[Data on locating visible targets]
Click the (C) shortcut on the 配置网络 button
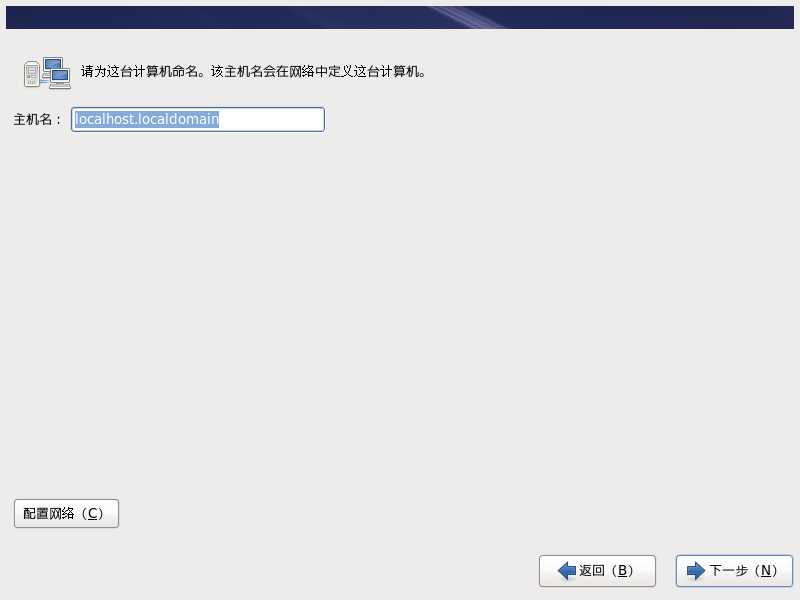 92,513
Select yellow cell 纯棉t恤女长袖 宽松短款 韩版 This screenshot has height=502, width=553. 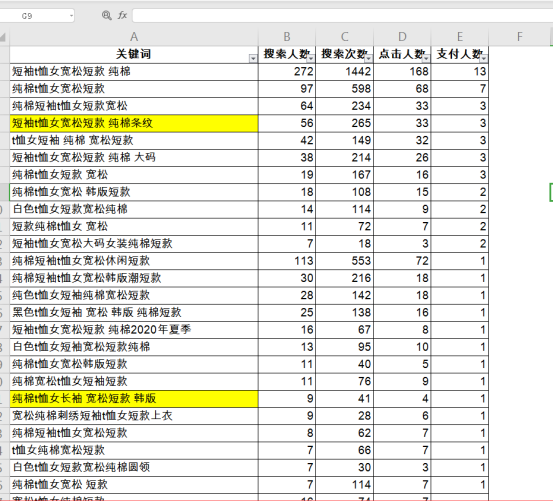134,399
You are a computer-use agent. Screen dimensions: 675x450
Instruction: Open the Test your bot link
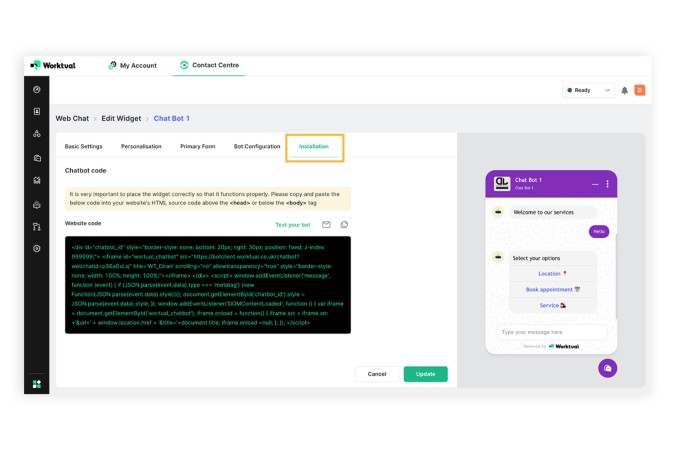click(x=293, y=225)
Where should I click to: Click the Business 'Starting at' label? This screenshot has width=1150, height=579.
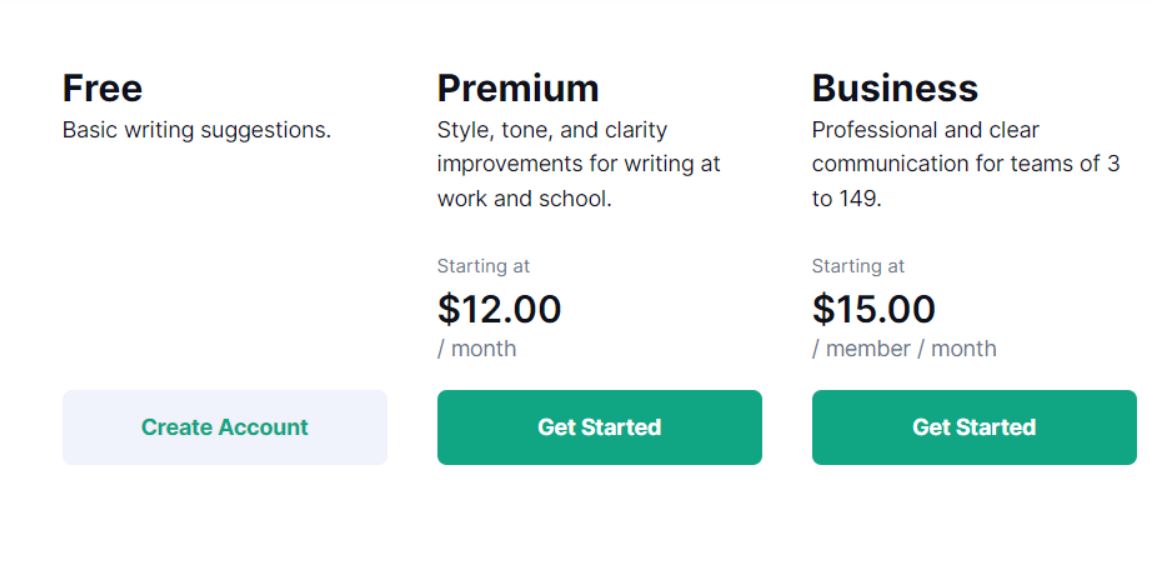857,266
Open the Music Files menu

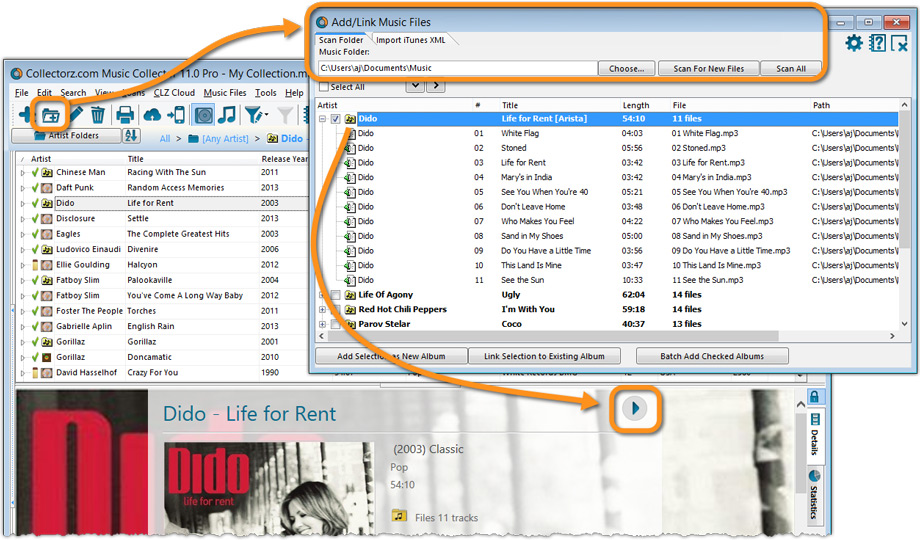(224, 93)
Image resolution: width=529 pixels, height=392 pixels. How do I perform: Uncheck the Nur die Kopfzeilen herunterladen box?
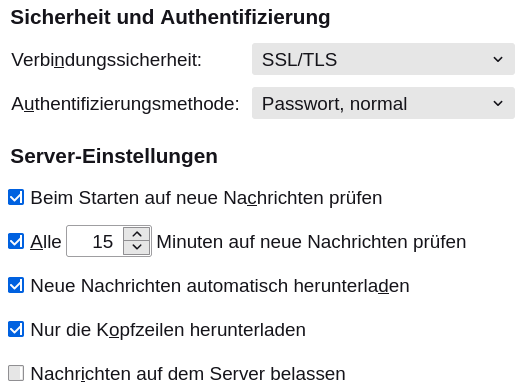point(16,329)

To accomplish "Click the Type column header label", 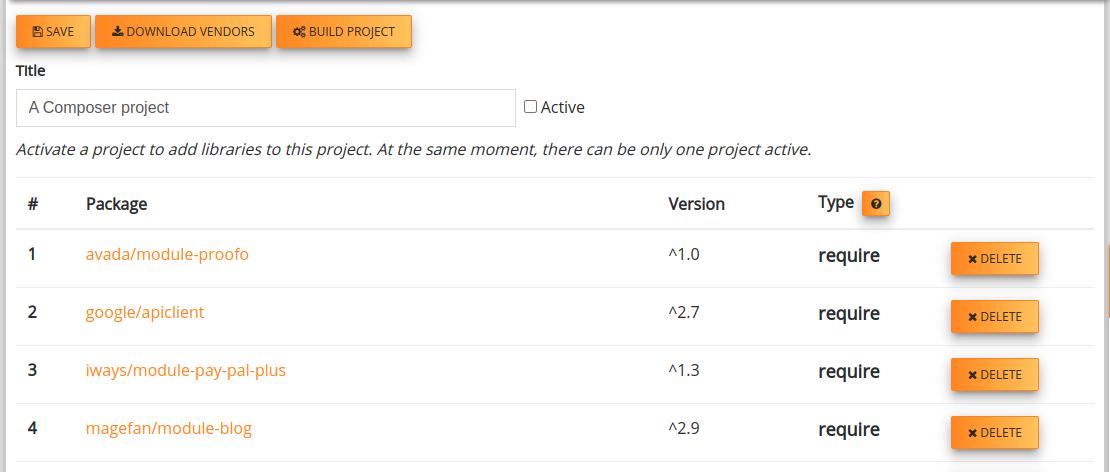I will 836,202.
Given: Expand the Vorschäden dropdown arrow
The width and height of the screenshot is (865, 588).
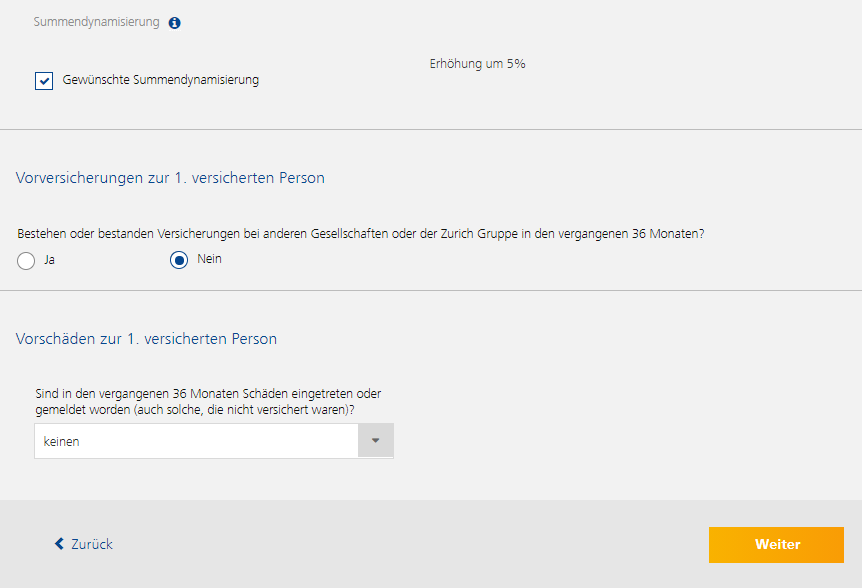Looking at the screenshot, I should 376,441.
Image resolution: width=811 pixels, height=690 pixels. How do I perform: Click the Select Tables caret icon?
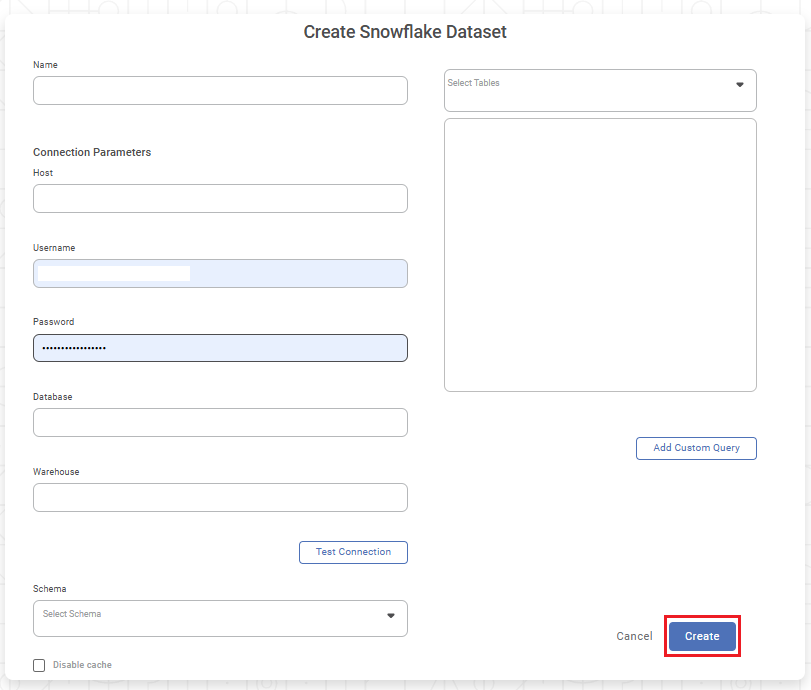[740, 85]
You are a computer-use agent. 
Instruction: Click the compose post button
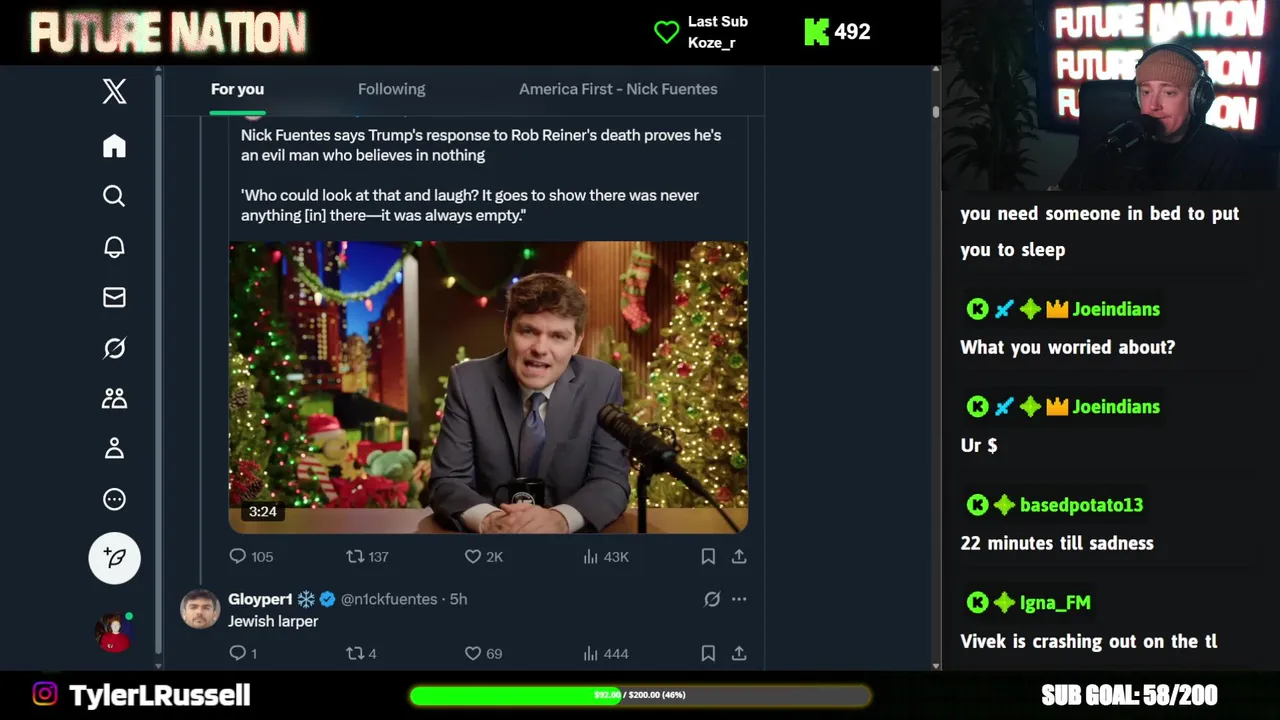tap(114, 558)
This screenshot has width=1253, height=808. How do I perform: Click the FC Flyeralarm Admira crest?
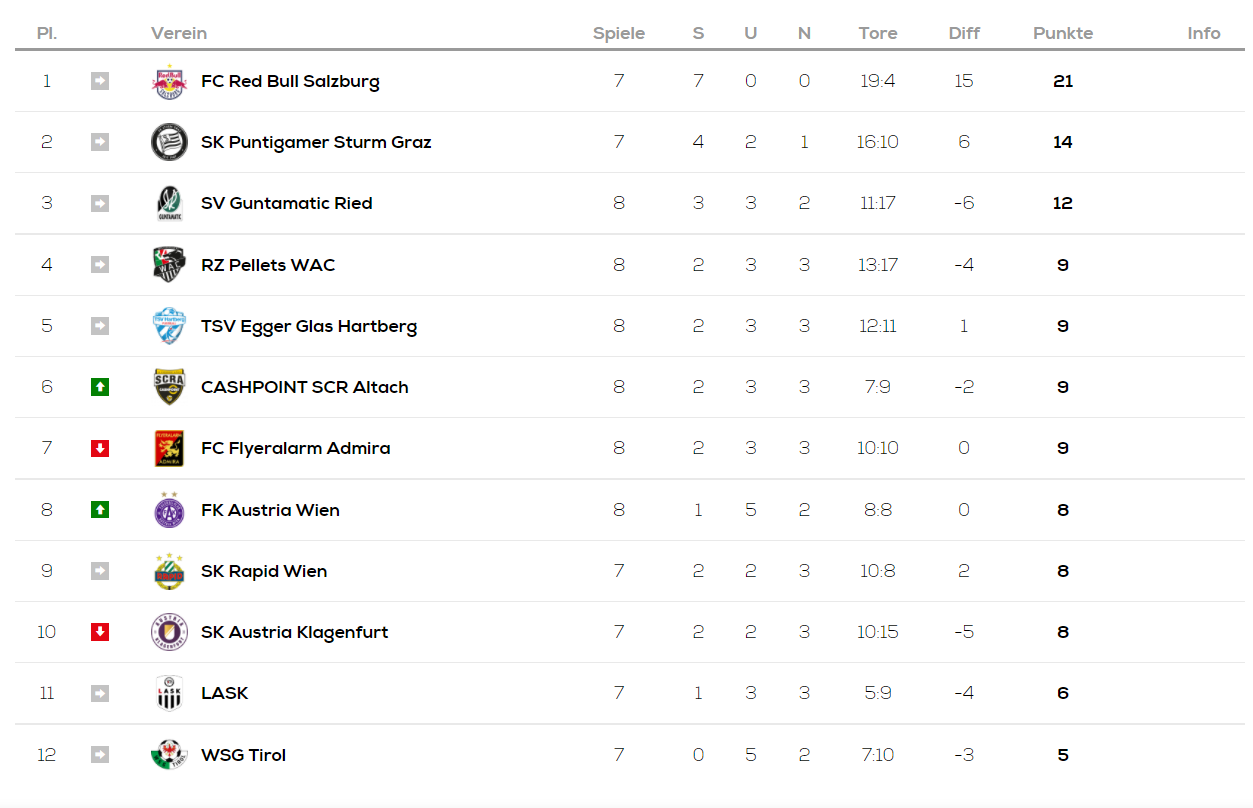point(169,448)
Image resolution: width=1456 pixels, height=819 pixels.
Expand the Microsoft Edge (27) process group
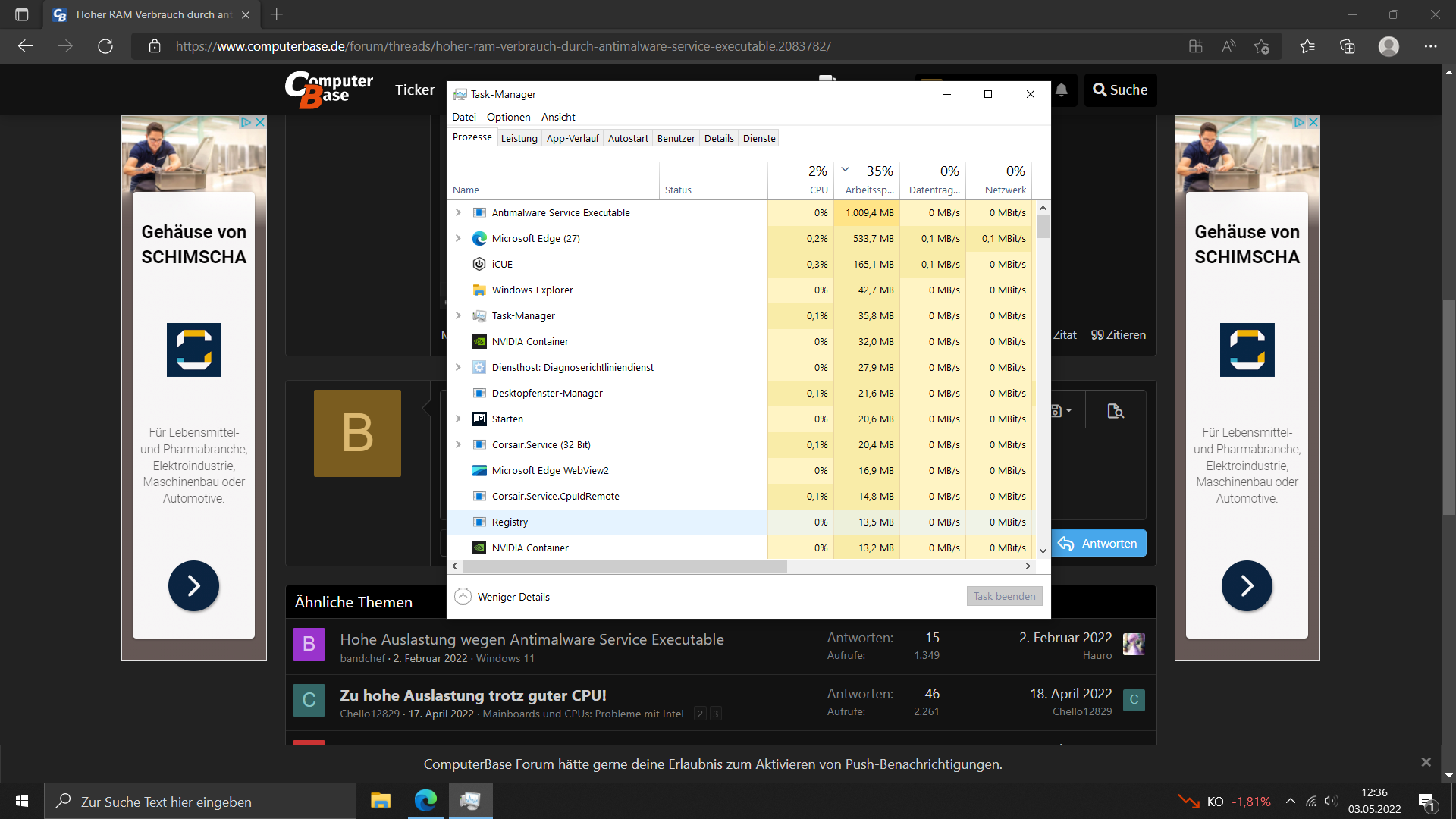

REQUIREMENTS: Transcribe the stretch of records from the line containing "Image resolution: width=1456" through the end of the records, leaving out the pictures.

ANSWER IN FULL:
Image resolution: width=1456 pixels, height=819 pixels.
Expand the Microsoft Edge (27) process group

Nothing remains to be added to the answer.